I would like to highlight the HandleFunc
method in the router interface.
It's meant to anticipate the new mux coming with go1.22.
Thanks to Eli Bendersky for a nice article regarding this exciting development!
Runtime Stats #
Total memory allocated, cpu time, goroutine count, and so on can provide assurance that a Golang executable is behaving well.
Traditionally these have been available via runtime.ReadMemStats
, but go1.16 reduced overhead significantly with runtime/metrics.
Trying it out:
// runtime.go
var (
collectible = []metric{
{
long: "/cpu/classes/total:cpu-seconds",
name: "cpu_total",
unit: "seconds",
desc: "Total available CPU time",
},
// more stats ...
}
We're specifying which stats to collect as a variable in the runtime
package.
Totally unconfigurable, sigh, but quite workable for many cases.
Go forth and collect!:
// runtime.go
func (rt Runtime) Collect(ts time.Time) (pa entity.PointsAt, err error) {
samples := make([]metrics.Sample, len(collectible))
for i := range collectible {
samples[i].Name = collectible[i].long
}
metrics.Read(samples)
points, err := toPoints(samples)
if err != nil {
return
}
pa = entity.PointsAt{
Name: name,
Stamp: ts,
Labels: entity.Labels{
{Key: "app_id", Val: rt.AppId},
{Key: "run_id", Val: rt.RunId},
},
Points: points,
}
return
}
Setup a sample slice per std lib metrics
, read, and convert to our intermediate representation.
To round things out, the points helper:
// runtime.go
func toPoints(samples []metrics.Sample) (points []entity.Point, err error) {
points = make([]entity.Point, len(collectible))
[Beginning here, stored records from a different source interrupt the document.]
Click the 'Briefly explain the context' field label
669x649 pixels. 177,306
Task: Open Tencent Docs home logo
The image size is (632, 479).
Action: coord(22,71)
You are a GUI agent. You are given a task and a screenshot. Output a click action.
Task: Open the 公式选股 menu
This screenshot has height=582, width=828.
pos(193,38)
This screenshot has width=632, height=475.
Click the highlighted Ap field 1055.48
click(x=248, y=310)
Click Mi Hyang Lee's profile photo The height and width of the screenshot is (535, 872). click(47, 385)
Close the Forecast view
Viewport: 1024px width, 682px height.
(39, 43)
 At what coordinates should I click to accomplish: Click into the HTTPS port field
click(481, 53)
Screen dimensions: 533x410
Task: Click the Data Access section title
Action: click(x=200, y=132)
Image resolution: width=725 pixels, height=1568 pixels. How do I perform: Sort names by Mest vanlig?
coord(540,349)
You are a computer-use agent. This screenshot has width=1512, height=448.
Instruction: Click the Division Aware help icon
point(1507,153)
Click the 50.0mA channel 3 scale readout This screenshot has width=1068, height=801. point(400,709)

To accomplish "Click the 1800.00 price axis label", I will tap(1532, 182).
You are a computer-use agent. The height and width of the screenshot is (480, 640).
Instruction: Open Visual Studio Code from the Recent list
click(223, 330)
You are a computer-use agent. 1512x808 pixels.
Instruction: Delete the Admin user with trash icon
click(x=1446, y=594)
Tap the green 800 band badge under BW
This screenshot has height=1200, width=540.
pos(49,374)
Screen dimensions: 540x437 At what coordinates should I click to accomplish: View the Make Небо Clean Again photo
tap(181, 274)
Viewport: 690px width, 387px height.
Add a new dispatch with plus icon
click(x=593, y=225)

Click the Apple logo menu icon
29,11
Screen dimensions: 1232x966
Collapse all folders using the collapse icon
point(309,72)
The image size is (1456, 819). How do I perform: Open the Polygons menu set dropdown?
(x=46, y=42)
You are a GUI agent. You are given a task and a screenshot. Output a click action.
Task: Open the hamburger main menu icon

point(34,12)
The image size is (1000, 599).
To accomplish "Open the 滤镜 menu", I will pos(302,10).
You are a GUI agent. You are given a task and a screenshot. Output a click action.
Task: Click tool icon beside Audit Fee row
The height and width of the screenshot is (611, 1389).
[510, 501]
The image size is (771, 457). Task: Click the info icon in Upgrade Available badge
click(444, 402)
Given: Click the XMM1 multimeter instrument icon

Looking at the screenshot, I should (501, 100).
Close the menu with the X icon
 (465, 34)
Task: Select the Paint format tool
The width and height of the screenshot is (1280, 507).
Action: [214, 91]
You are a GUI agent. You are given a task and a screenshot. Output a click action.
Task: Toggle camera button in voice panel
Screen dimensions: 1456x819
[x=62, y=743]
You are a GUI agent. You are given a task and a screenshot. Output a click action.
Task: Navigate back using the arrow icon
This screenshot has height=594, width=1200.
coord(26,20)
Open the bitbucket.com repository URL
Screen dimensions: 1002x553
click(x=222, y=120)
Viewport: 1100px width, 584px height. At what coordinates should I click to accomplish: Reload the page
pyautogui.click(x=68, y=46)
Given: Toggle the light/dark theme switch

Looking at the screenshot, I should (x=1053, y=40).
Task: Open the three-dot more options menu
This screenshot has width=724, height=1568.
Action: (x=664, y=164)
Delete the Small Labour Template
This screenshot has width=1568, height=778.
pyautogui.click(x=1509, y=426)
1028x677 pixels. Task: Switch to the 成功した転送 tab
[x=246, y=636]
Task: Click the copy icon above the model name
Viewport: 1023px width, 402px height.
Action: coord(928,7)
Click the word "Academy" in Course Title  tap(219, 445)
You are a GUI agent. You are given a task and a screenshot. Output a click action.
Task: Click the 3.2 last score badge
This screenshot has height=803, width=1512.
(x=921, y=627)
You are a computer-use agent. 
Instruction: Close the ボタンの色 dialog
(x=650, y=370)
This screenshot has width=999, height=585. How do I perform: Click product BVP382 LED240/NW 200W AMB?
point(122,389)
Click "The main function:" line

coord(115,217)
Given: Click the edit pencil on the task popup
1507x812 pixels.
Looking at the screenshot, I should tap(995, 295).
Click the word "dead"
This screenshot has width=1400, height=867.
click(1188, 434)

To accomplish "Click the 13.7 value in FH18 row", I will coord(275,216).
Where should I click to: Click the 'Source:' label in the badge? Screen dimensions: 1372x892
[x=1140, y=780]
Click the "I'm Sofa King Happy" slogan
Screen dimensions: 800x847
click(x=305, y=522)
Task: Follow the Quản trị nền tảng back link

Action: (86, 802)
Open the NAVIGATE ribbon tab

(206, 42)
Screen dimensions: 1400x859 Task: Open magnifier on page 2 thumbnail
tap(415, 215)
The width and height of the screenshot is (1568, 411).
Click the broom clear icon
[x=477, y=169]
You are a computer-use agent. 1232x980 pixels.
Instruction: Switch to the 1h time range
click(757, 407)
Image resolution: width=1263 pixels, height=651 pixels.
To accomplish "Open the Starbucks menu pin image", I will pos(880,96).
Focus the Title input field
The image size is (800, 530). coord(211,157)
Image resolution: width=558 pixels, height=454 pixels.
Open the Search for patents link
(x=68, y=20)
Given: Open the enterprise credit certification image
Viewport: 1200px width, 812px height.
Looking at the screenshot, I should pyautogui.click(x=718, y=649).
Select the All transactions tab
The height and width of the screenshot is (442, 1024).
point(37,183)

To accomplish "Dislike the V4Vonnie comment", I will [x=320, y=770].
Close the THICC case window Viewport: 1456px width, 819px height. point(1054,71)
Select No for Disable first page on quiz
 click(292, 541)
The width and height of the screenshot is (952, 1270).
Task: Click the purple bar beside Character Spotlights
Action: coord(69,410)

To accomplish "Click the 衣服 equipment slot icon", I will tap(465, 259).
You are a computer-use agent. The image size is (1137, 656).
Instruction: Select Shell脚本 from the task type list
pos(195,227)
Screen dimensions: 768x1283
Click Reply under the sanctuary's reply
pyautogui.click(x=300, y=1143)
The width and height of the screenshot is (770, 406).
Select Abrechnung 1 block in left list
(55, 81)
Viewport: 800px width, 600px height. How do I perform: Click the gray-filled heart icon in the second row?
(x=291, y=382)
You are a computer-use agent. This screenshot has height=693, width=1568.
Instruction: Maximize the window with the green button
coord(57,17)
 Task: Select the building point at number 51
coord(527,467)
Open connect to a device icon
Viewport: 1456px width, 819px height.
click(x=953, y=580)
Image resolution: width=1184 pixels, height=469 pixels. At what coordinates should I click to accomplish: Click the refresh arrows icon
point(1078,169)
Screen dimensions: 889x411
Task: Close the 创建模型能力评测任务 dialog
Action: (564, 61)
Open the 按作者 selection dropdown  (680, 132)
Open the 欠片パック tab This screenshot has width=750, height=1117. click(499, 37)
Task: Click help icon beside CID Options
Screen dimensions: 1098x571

for i, sample := range samples {
var value entity.Value
switch sample.Value.Kind() {
case metrics.KindUint64:
value = entity.Uint{Data: sample.Value.Uint64()}
case metrics.KindFloat64:
value = entity.Float{Data: sample.Value.Float64()}
default:
err = errors.Errorf("unknown go runtime stat type for: %s", sample.Name)
return
}
points[i] = entity.Point{
Name: collectible[i].name,
Desc: collectible[i].desc,
Unit: collectible[i].unit,
Type: "gauge",
Value: value,
}
}
return
}
A lot of column-inches in the last two blocks! But hopefully easy enough to read. :)
Of some small interest, is the Value
interface in Point
.
It embeds fmt.Stringer
and supports ints and floats for now.
Storing the values as strings here would have worked as well, but hanging on to the numbers a bit longer "feels" right.
Another thing emerging from the above sprawl, is the structuring of related points in two layers.
PointsAt
holds common infomations and Points
the gritty details.
Having belabored the runtime collector so thoroughly, I think we'll skip over the Prometheus formatter (think fmt.Sprintf
and strings.Builder
).
And at long last, a snippet from main putting a few collectors to work:
// main.go
svc := stator.ExposeRuntime(appId, runId, rtr, lgr)
svc.AddCollector(cfg.DiskUsage.New())
svc.AddCollector(wave.New())
Exposing the runtime metrics is a one-liner and I've snuck in a couple additional collectors to spice things up.
Disk usage is interesting not only in the sense that running out of space is a longtime fan-favorite failure mode, but it also provides an example of points which differ only by labels.
Wave is a toy collector that emits series of sine waves, giving us something fun to visualize. I did have a good time writing it, and a predictable signal could be useful for integration testing.
Metric or Log ? #
A quick word about what's not being collected. Requests over time per endpoint and the time taken to handle them for example. They're both potentially of some interest, yeah?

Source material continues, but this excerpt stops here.